Approximately 10 mm × 10 mm silicon wafer pieces were glow-discharge activated47. Immediately, 10 µL of AuNP dispersion was pipetted onto the activated wafer surface, and the wafers were dried at 56 °C for 4 h on a filter paper in a glass Petri dish. The wafers were then mounted on standard aluminum stubs with conductive silver paint (Leitsilber, Dr. Ropertz-GmbH, Munich, Germany) and baked overnight at 56 °C. Baked SEM stubs were coated with 10 nm of carbon in a high-resolution turbo-pumped Sputter Coater Q150T (Quorum Technologies Ltd, Ringmer, UK). SEM and energy-dispersive X-ray spectroscopy (EDS) were done in FEI Nova Nano SEM 450 scanning electron microscope (FEI, Brno, Czech Republic) equipped with an Ametek® EDAX Octane plus SDD detector and TEAM EDS analysis systems (AMETEK B. V.; Tilburg, The Netherlands)24.
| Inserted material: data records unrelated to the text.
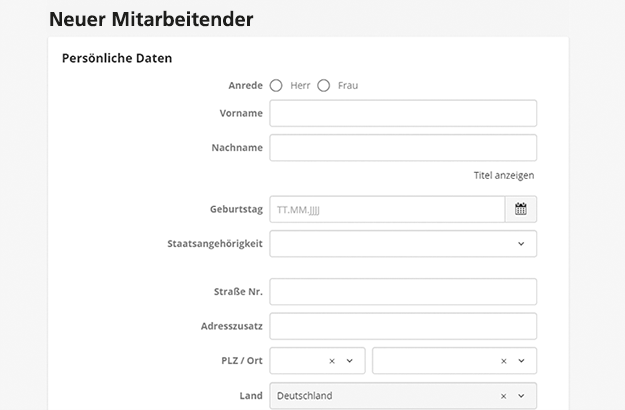
Task: Click the Titel anzeigen link
Action: 503,175
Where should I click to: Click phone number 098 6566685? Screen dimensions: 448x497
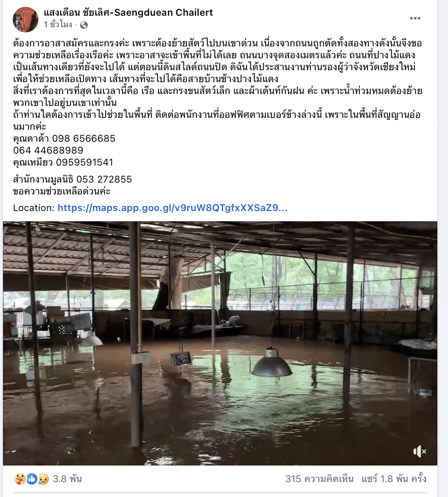84,139
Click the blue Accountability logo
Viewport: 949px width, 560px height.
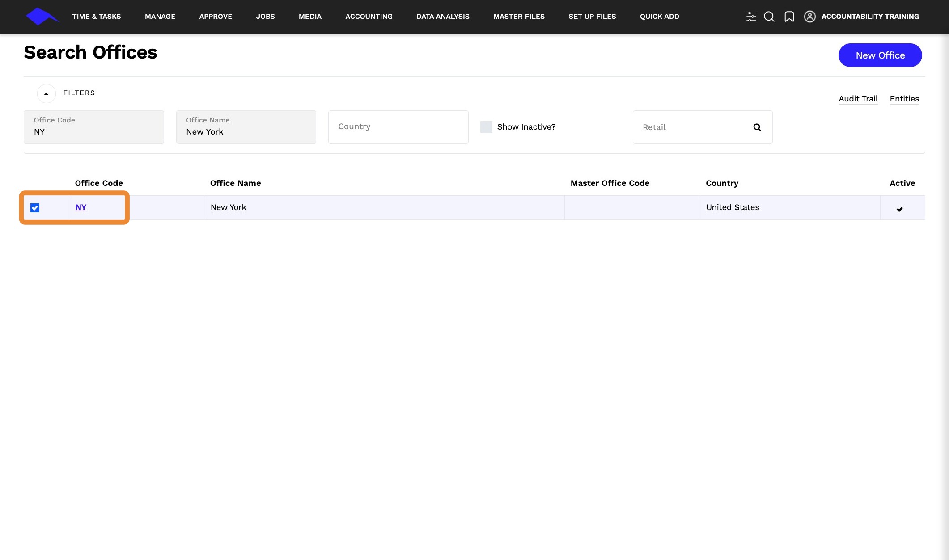42,17
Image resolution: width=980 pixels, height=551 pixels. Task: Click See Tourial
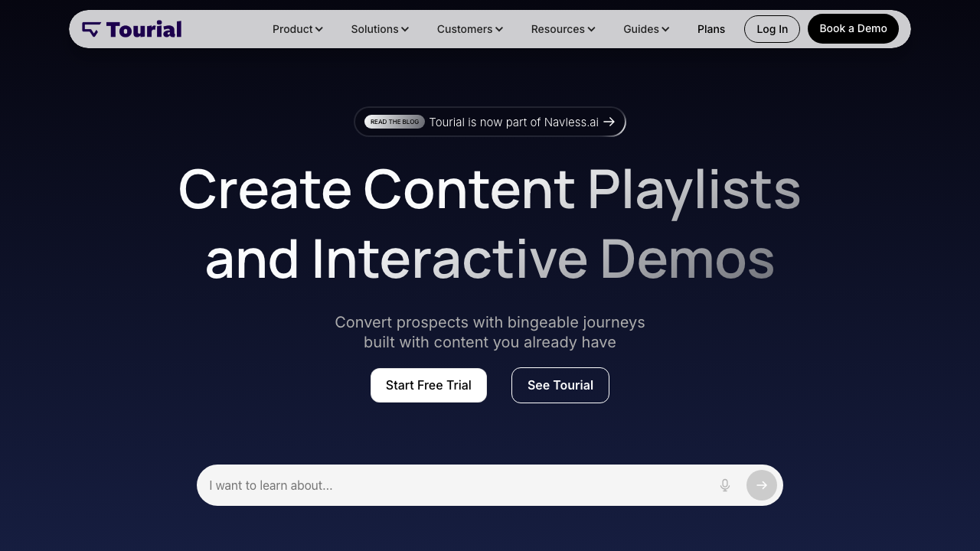coord(560,385)
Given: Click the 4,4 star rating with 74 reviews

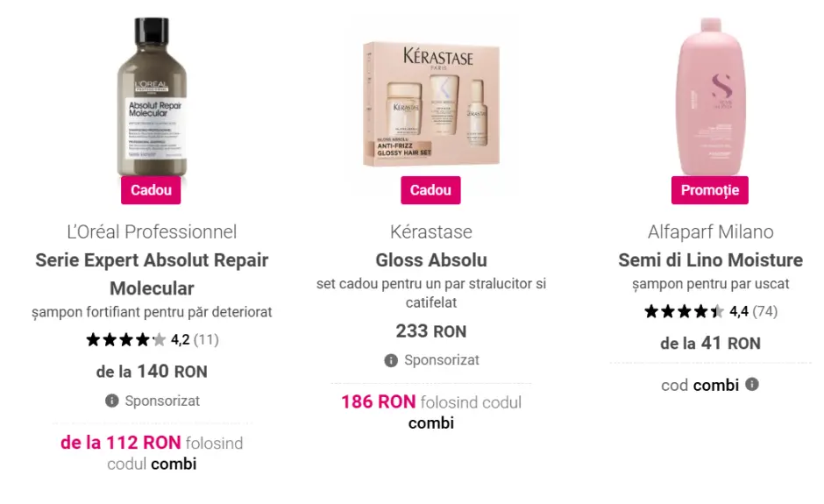Looking at the screenshot, I should coord(711,312).
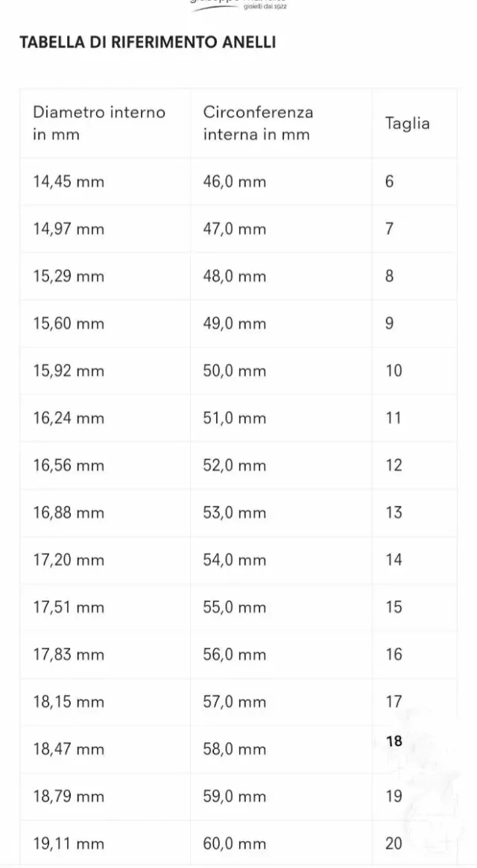This screenshot has height=868, width=477.
Task: Click the 'Diametro interno in mm' column header
Action: [99, 123]
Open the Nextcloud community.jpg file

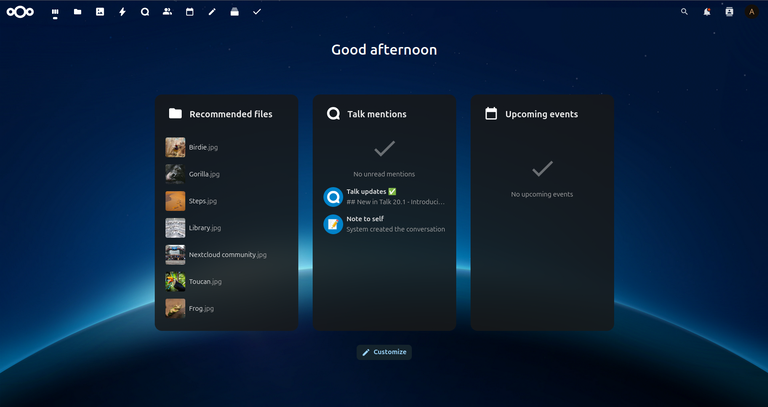point(227,255)
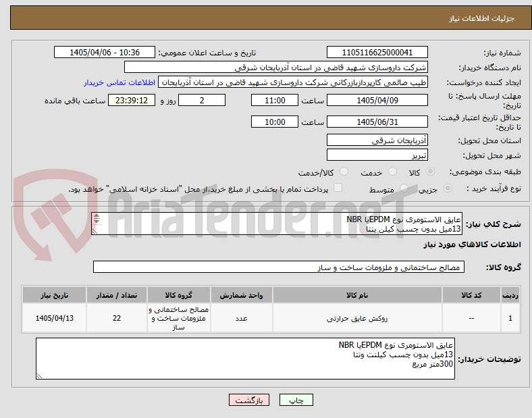Choose the متوسط purchase process option
This screenshot has height=418, width=532.
[x=404, y=188]
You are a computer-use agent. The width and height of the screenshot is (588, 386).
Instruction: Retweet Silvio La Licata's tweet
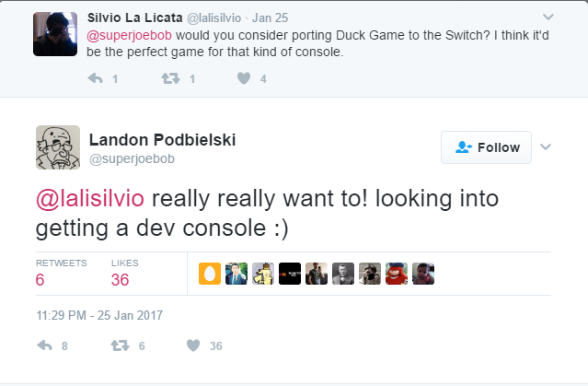click(170, 78)
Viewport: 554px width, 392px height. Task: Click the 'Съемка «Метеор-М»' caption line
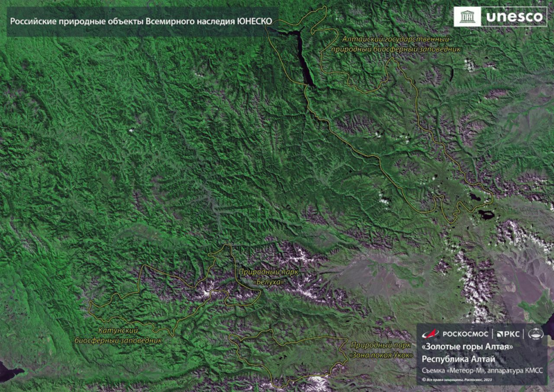tap(482, 370)
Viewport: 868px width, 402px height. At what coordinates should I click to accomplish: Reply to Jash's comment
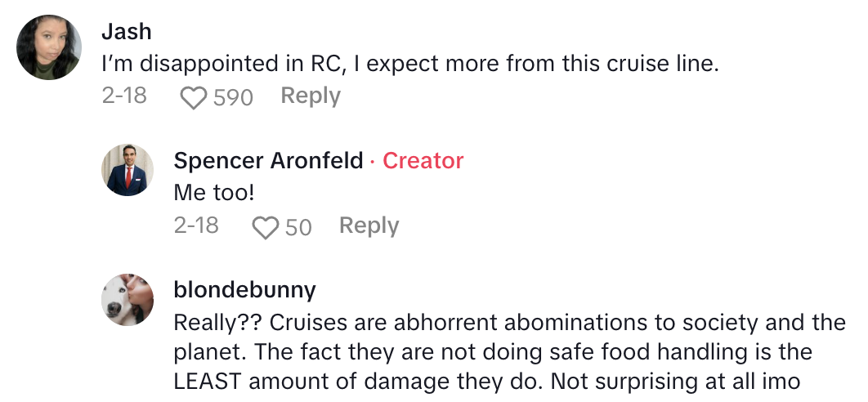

The average hydrodynamic size and zeta potential of AuNP were determined using Zetasizer Ultra (Malvern Panalytical, Malvern, UK). For size analysis, 50 µL of sample was added to an ultra-low volume ZEN2112 quartz cuvette and the signal was recorded in backscatter mode. For zeta potential analysis, 1 mL of the sample was added to a DTS1080 folded capillary zeta cell. The temperature was 25 °C and ddH2O was used as dispersant49.

The amount of AuNP before conjugation with NAs was determined by GF-AAS. 20 µL of sample was quantitatively transferred into a 50 mL polypropylene test tube containing freshly prepared 5 mL aqua regia (mixture of concentrated HNO3 and HCl in the ratio of 1:3 v/v) and allowed to react at room temperature for 6 h to dissolve the AuNP in the sample. The contents were then quantitatively transferred to a 100 mL volumetric flask and diluted to reach 20-fold diluted aqua regia and total Au content was determined50.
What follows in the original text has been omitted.